When I read your beautiful, heartfelt posts, a part of me can begin to understand how grief is more your friend than how I experienced it. I am urged to ask myself why? I can feel the heartache you lived each day as John slowly slipped away --how that must have called on every ounce of your courage --I feel I have touched on part of why our grief is felt so differently. John is still with you on your team.

When Doug was killed, it was a dark and ominous time; a time of feeling betrayal from the universe. I did not know the circumstances surrounding his death. I wasn't there to say my goodbyes. It was years later before I heard from a Lt. who was there with Doug that fateful day. Grief was not my friend and I was haunted for years because I could not accept what I did not know or understand.

Realizing this, I feel a new awareness of the "why" there are such stark differences as I read your cleansing post. There are a thousand roads to travel to get from point A to point Z. Acceptance and an open heart to feel and listen to my awareness in the silence is only one road.

I think what I'm saying is, thank you for writing this, Simone. You've touched me with your words. ❤️💞

Simone Senisin's avatar

Hi C.J, Thank you for your kindness and for supporting my writing — my recovery. I will never fully understand anything either C.J, and of course, no two experiences are ever the same, which is why I so believe we all (society) need to feel into listening. All of our paths home to truth are varied. I can try to imagine the horror of not knowing, not being able to say goodbye C.J, little wonder grief wasn't your friend. I am so very grateful John was at home, it was meant to be — it was a gift. Love to you.❤️ PS: Thanks for the restack

Danielle ⛈️'s avatar

"Greet grief with an open heart — compassion. An attentive, present listening validates love’s truth. It is felt — an embodied acceptance of be-ing, the humanness of our soul’s experience." May we greet everything with an open heart! I have a quote that I've been holding onto for what seems like forever. I don't even know where I got it or when or why, but it has stuck with me: "What is grief if not love persevering." It just makes sense. Every time I think I am feeling grief, I give myself a once over and see it is, indeed, love. I LOVED your final poem (all of them were beautiful), but The Silent Inheritance one really stuck with me. Just coming out of winter break where I was allowing my body to listen and leaning into that. I came out of break feeling absolutely marvelous, it was wonderful!!! I wrote a little about it in my next post. Thank you for sharing, sweet girl!! So, so lovely! XO

Simone Senisin's avatar

Hi Danielle, thank you ... a smile is etched across my face reading about giving yourself 'the once over'. Thank you re the poem, I like that it captures the journey so far. So pleased you are feeling great and look forward to your next post. Off to sink my feet in the sand and get rolled around in a few waves today — she's calling.🌊🙏💙

Danielle ⛈️'s avatar

isn't she always? especially to mermaids like us! because we all are, we just have to have your "attentive, present listening"🥰🧜‍♀️⛈️🌊 XO

Simone Senisin's avatar

Yes, we need to ground ourselves in her … and water just does it for me … mermaid 🧜‍♀️ 🌊🙏🏼💙

Danielle ⛈️'s avatar

It does it for me, as well! Does everything for me. Mmm! XO

Jamie Millard's avatar

Thank you Simone!

I wanted to read it a few times.

Gorgeous gifts sprinkled in throughout this!

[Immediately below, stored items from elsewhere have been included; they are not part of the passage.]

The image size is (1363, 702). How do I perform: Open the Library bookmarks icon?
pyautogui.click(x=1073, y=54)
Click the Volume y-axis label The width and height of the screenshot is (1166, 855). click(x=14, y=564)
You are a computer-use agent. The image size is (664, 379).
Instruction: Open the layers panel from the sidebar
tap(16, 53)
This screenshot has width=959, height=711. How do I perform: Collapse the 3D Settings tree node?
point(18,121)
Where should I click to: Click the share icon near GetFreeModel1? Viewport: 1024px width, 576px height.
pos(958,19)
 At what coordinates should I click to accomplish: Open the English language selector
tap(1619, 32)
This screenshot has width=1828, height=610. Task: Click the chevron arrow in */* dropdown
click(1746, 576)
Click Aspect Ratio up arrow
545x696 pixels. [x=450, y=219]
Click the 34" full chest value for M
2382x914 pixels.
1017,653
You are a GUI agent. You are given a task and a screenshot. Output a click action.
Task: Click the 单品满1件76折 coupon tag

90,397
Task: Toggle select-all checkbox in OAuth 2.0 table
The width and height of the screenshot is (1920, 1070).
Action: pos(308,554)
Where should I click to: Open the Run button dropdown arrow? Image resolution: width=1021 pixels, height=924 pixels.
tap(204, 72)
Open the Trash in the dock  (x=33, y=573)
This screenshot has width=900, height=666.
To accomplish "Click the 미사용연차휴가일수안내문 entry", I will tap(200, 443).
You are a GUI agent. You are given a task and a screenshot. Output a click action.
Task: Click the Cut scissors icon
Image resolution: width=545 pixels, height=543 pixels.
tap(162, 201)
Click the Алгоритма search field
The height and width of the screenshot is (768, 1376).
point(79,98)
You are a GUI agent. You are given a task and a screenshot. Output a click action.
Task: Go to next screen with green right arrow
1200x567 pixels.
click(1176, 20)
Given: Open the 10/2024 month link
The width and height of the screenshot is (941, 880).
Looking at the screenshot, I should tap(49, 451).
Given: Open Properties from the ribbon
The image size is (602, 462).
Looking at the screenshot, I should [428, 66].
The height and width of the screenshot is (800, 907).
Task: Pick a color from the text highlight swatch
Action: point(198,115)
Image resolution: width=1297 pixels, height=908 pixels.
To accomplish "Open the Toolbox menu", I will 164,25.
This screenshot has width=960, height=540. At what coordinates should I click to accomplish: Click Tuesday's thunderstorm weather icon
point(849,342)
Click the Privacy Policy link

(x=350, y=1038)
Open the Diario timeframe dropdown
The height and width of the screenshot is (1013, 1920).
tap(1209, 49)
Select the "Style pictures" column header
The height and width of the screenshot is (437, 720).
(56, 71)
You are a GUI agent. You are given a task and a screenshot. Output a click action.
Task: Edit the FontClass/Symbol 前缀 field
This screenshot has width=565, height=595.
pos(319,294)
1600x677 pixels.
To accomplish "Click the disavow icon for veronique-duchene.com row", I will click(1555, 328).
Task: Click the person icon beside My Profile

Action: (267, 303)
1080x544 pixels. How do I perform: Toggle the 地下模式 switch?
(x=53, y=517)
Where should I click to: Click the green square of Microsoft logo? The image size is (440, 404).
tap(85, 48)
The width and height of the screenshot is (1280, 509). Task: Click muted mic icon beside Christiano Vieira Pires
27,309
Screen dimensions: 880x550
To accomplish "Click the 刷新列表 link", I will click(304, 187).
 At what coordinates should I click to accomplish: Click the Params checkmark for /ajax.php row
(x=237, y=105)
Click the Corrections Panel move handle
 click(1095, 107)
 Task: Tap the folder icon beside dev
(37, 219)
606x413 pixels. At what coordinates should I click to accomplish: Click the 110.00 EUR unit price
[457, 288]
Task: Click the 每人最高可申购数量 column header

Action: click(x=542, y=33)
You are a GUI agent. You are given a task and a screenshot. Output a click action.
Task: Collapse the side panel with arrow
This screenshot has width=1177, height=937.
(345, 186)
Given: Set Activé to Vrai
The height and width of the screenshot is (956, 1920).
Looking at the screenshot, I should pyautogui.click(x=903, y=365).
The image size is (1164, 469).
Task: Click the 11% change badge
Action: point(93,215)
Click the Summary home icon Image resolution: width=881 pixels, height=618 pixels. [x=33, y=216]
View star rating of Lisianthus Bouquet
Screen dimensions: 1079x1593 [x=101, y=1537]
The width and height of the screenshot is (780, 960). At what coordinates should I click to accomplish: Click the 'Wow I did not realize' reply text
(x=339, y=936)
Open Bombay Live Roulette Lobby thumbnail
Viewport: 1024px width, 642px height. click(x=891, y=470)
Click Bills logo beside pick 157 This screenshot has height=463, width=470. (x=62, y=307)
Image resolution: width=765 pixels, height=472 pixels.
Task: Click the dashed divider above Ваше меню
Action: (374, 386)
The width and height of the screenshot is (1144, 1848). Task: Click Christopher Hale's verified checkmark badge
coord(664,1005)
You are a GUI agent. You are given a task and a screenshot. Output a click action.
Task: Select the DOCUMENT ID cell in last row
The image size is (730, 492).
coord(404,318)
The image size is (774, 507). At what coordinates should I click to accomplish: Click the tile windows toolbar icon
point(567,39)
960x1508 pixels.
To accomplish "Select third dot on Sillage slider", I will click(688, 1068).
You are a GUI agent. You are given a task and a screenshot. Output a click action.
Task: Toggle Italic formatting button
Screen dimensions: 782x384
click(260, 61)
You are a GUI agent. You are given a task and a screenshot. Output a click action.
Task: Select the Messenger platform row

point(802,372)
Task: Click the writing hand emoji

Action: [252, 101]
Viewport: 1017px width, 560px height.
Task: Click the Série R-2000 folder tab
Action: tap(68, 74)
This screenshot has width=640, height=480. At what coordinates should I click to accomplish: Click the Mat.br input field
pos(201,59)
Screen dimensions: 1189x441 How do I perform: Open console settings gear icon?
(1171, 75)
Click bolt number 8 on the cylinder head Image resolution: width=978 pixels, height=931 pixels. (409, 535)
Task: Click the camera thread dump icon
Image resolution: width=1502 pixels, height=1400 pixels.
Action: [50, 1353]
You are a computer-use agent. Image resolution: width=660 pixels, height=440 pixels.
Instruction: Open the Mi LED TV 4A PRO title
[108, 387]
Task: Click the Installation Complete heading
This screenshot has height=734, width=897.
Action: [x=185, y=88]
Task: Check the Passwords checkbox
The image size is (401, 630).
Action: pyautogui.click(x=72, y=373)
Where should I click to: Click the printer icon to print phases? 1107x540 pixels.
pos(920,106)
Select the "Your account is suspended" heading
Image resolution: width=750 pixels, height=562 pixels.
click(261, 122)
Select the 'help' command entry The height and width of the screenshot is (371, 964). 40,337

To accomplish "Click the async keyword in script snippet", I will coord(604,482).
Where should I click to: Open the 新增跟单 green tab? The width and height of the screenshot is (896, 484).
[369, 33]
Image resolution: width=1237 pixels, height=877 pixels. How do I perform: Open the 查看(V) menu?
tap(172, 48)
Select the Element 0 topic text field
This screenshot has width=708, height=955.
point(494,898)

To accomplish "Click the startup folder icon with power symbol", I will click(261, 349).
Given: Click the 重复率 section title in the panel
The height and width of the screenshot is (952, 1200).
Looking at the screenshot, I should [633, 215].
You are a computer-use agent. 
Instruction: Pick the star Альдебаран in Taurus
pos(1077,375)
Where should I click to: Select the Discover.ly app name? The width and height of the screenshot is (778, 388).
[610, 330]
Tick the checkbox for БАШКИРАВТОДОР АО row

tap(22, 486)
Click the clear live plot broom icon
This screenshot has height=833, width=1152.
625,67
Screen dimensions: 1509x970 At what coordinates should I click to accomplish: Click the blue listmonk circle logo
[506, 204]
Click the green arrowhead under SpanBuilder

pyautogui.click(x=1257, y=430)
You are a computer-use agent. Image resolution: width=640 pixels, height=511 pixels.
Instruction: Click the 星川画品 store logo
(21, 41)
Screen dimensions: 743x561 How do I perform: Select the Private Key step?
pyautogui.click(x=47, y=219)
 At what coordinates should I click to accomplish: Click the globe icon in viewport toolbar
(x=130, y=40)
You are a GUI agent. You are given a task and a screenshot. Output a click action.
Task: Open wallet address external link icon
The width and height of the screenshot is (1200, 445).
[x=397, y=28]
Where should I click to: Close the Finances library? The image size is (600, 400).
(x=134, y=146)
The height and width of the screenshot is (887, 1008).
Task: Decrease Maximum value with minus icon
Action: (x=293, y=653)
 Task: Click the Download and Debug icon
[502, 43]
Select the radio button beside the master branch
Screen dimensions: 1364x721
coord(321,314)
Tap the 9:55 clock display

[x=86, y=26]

Her intention is to never linger, she simply asks to be heard. I was drawn to feel her wisdom offerings. Grief.

Vibrational.

Gratitude. Thank you for being-here. Writing. A whole year. I enjoy your words. The spaces they take me into. The spaces they hold.

Love. In loss. In grief. Absence. Presence.

Acceptance. Surrender.

Beautiful poetry.

Be-ing.

A soul having a human experience.

I think the blinds just moved.

I feel it.

Keep writing. We need you. 🙏❤️

Simone Senisin's avatar

Hi Jamie, thank you for your thoughts and kind words, l really appreciate your support.😊and thank you for pausing in the spaces, it is in those pauses that the energy is most palpable. And if you feel the blinds just moved, then be sure John is sending some of his energy your way, as he did with Shaista yesterday … 💙. everything is connected 🙏 😇

Trudi Nicola's avatar

So beautiful, Simone. You speak of grief and her capacity to support us so eloquently. This is a powerful message. Thank you.

Simone Senisin's avatar

Thank you Trudi, l appreciate your kind and thoughtful comment, and for being here 🙏😊💜

Shaista Ali's avatar

Simone, this is beautiful. I have so much to say that I think there’s nothing to say! Except thank you 🙏🏽. (Gracias, John!). My heart expands with gratitude to have met you in this way.

Simone Senisin's avatar

Hi Shaista, thank you 🙏🏼. I have come home from the beach and just lying quietly … getting in the zone to have a meditation, and the blind starts to swing as notification of your message shows …. Always a wow factor, the synchronicity. I feel John wants to say hi … we are grateful for you too. 🙏🏼💙🥰

Shaista Ali's avatar

This put a smile on my face. I'm almost not surprised, but like you said - the WOW is undeniable.

Veronika Bond's avatar

Thank you for sharing your journey with grief at such an intimate level, with so much wisdom and deep understanding that only comes from unconditional acceptance of the experience. "Her intention is to never linger, she simply asks to be heard. I was drawn to feel her wisdom offerings." ~ she simply asks to be heard! 💗🙏 🕯️

And then this:

"Fear lurks in an expectation to heal...

So, I prefer to use recovery."

Having contemplated these two words ~ healing and recovery ~ over the past couple of days this stands out. The words we use create expectations, guide us along the path.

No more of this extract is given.